→ ACTIVITY:
Each line of the entries below that includes "computer" belongs in your answer.

========================================

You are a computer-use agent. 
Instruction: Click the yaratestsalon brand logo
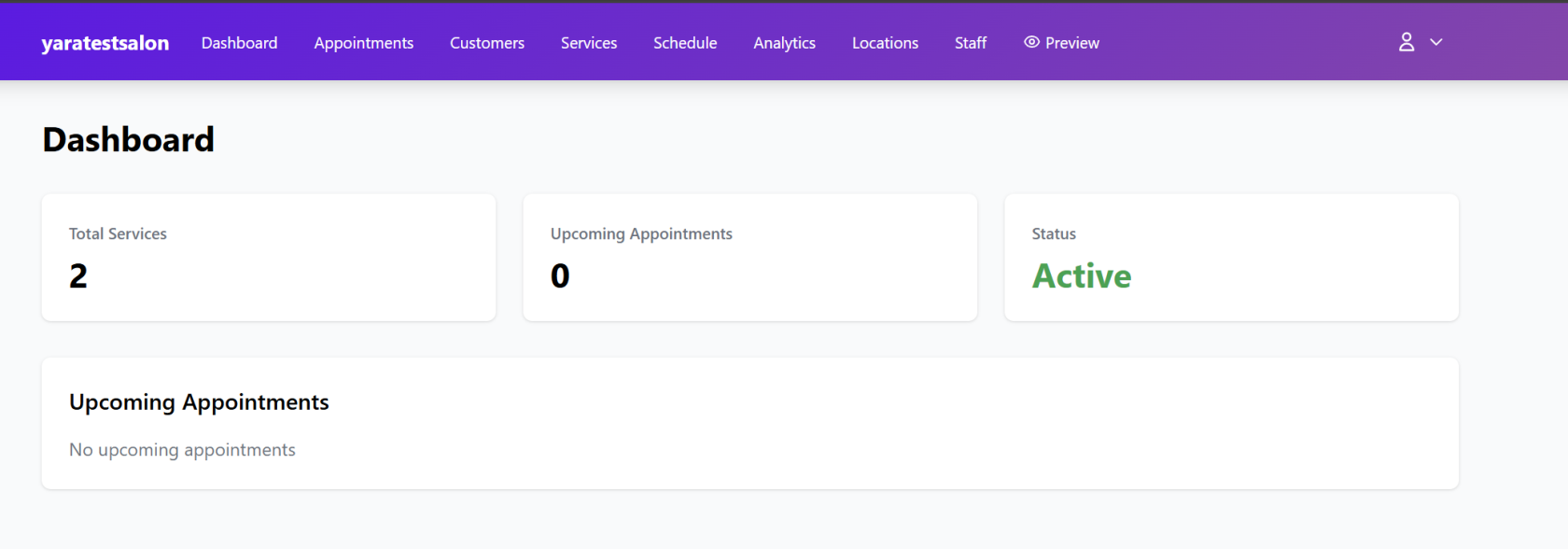tap(105, 43)
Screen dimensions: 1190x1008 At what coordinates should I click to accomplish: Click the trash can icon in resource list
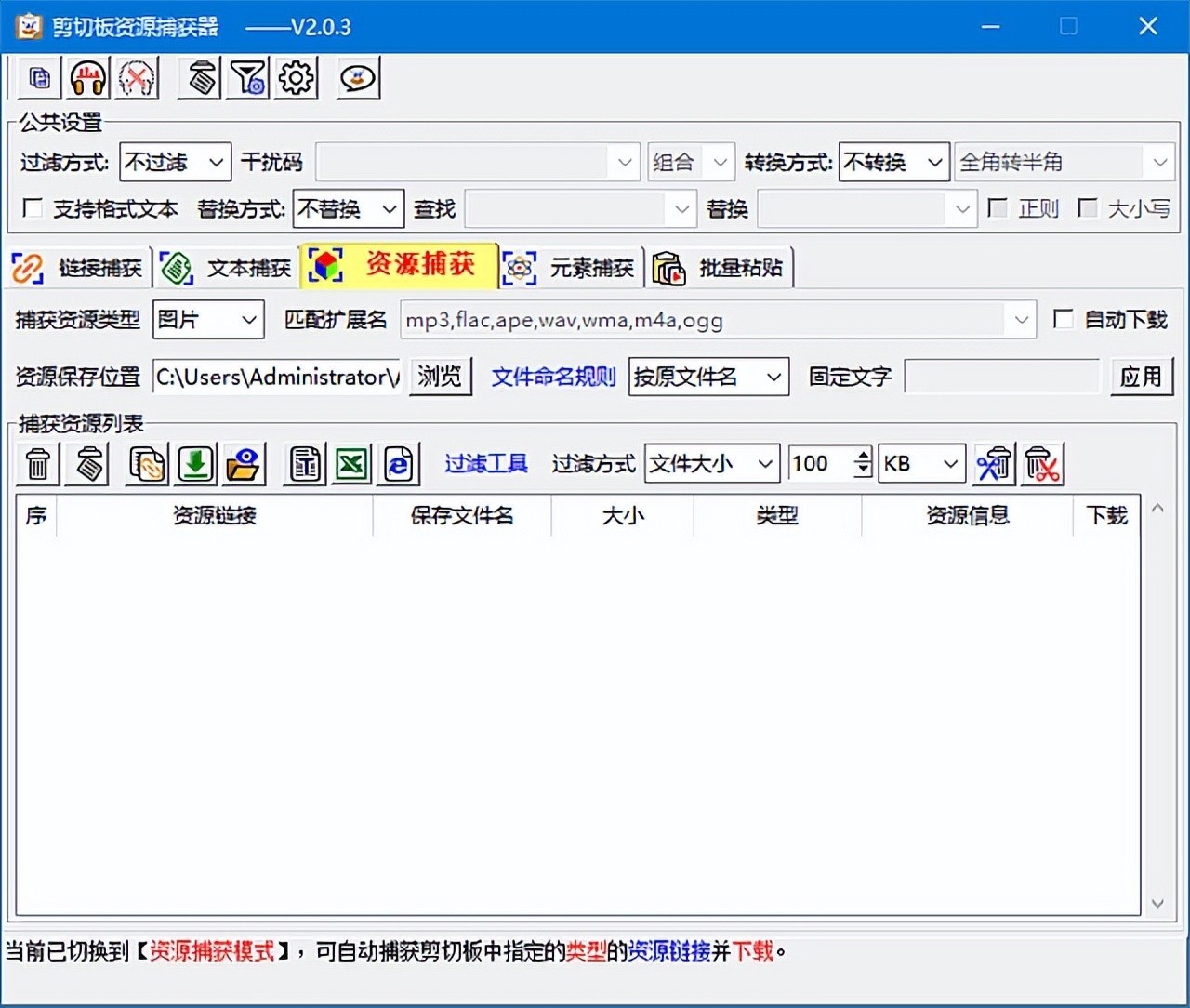coord(38,464)
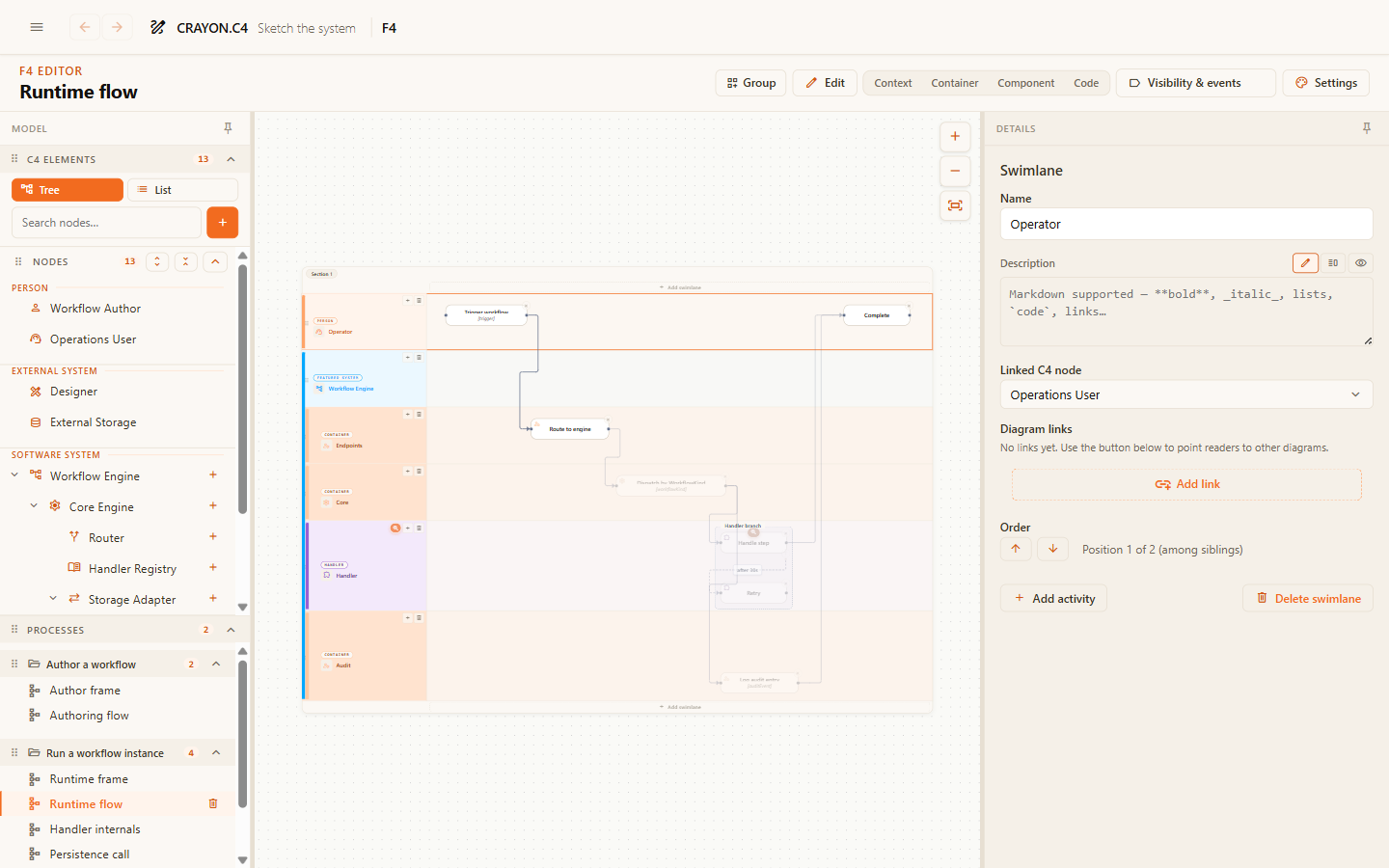
Task: Open the hamburger menu
Action: pos(37,27)
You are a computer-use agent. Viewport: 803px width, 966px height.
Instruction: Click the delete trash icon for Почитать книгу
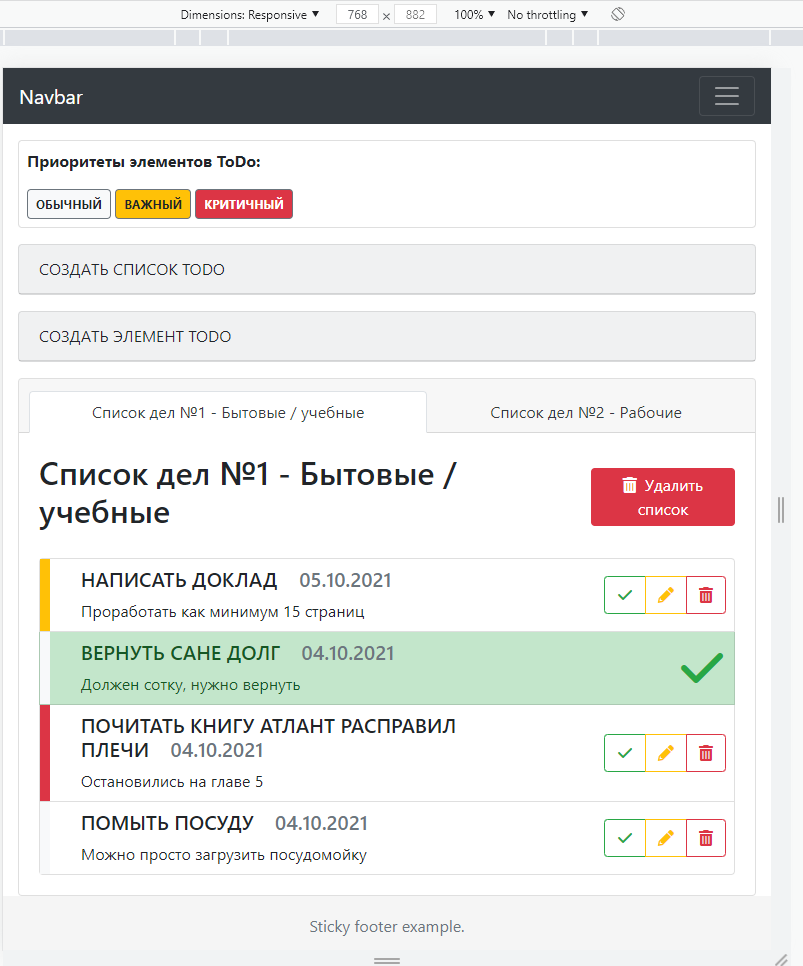tap(706, 753)
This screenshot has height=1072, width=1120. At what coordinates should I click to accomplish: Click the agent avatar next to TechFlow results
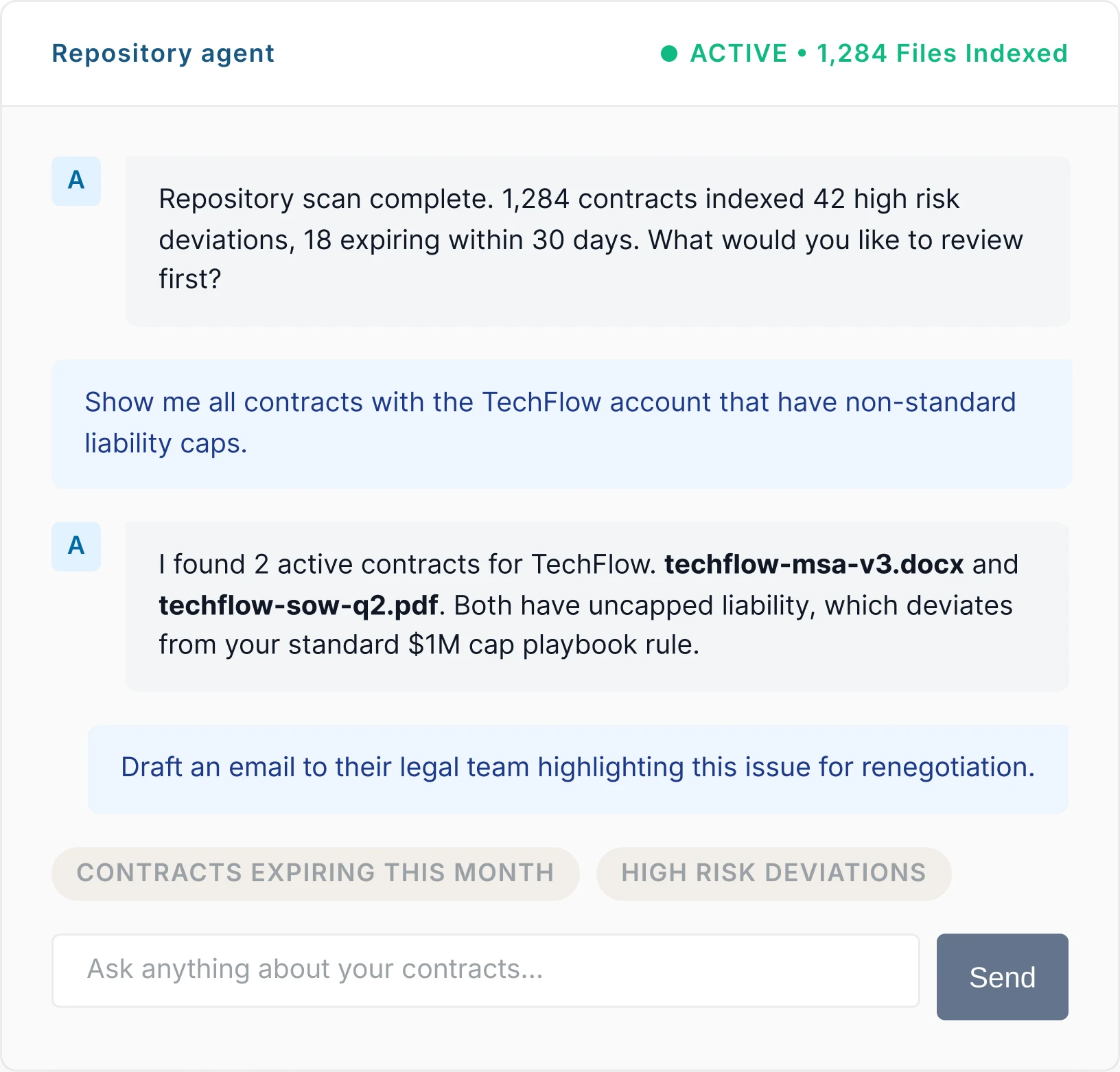[x=75, y=546]
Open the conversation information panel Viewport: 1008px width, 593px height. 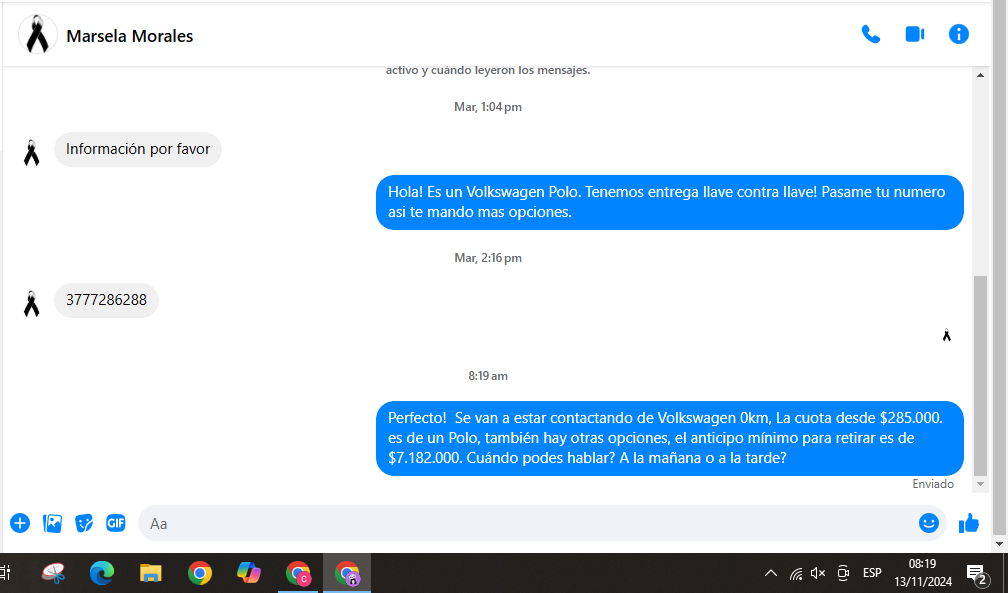click(x=958, y=34)
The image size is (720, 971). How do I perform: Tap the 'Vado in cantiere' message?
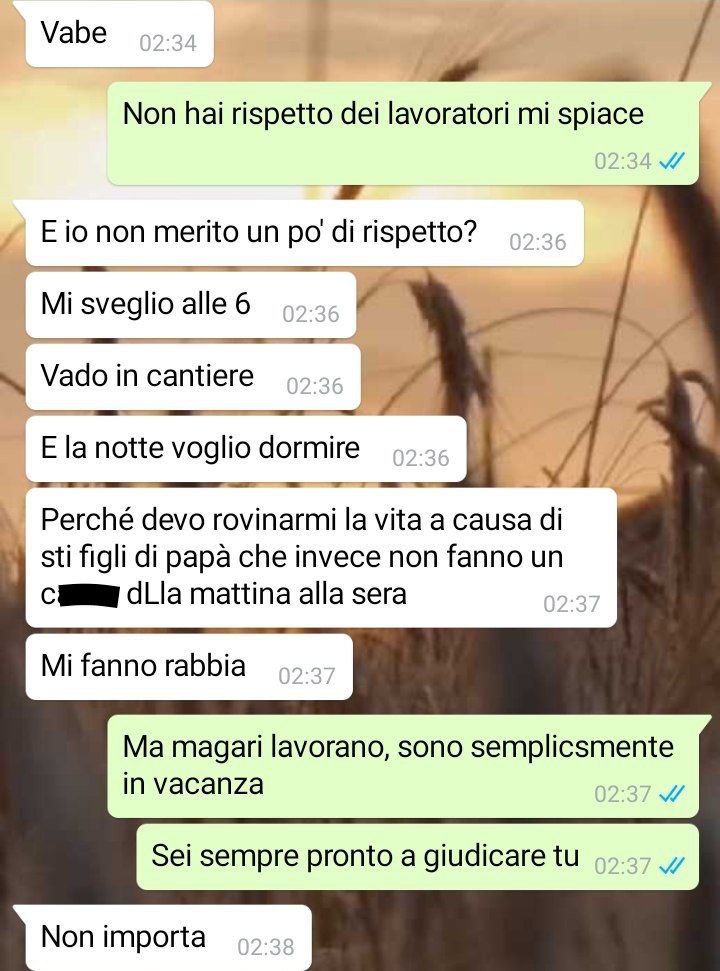coord(193,377)
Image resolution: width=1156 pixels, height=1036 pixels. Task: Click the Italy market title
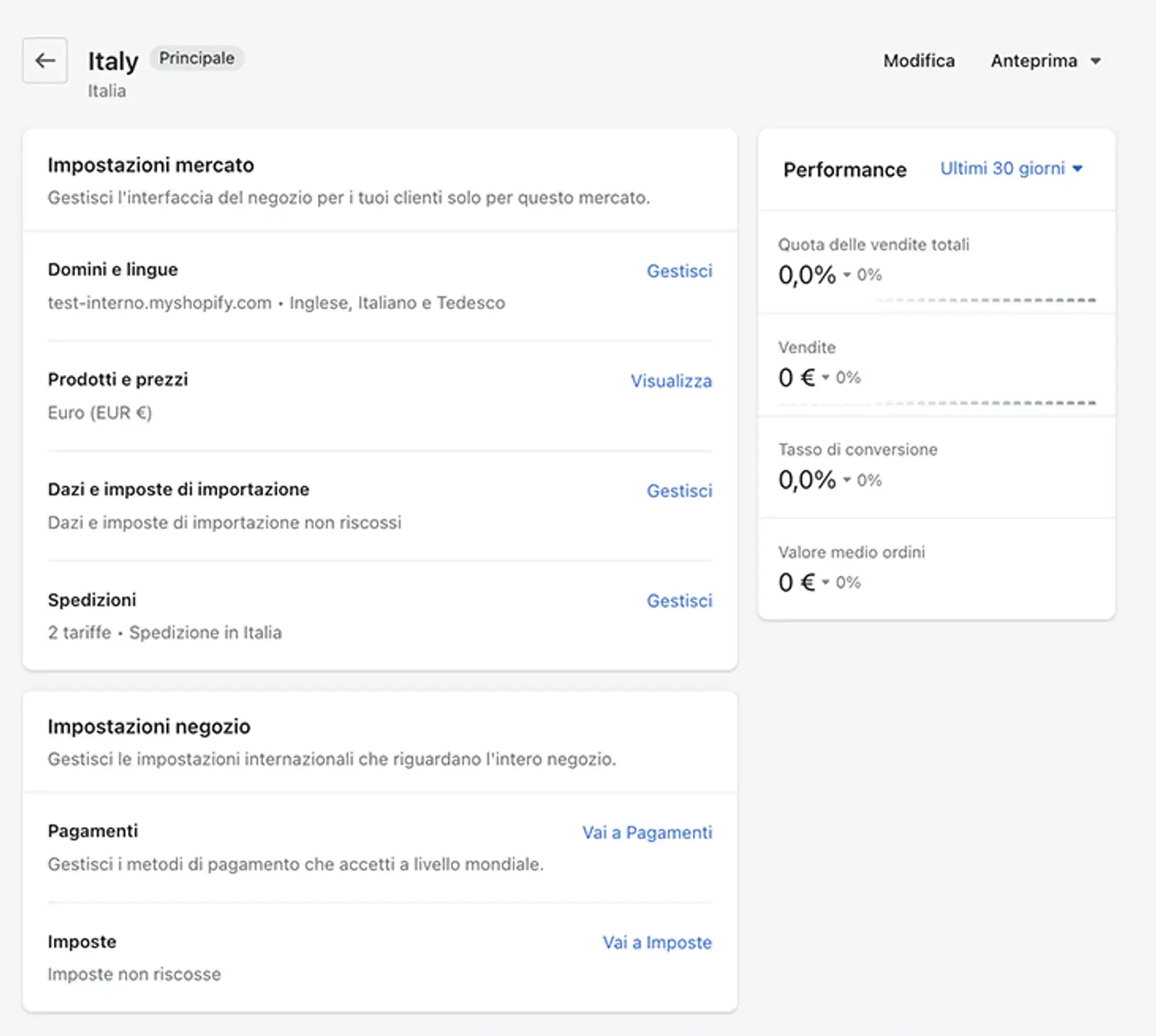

========================================

→ WRITTEN SOLUTION:
You are a computer-use agent. 
You are a computer-use agent. Viewport: 803px width, 966px height.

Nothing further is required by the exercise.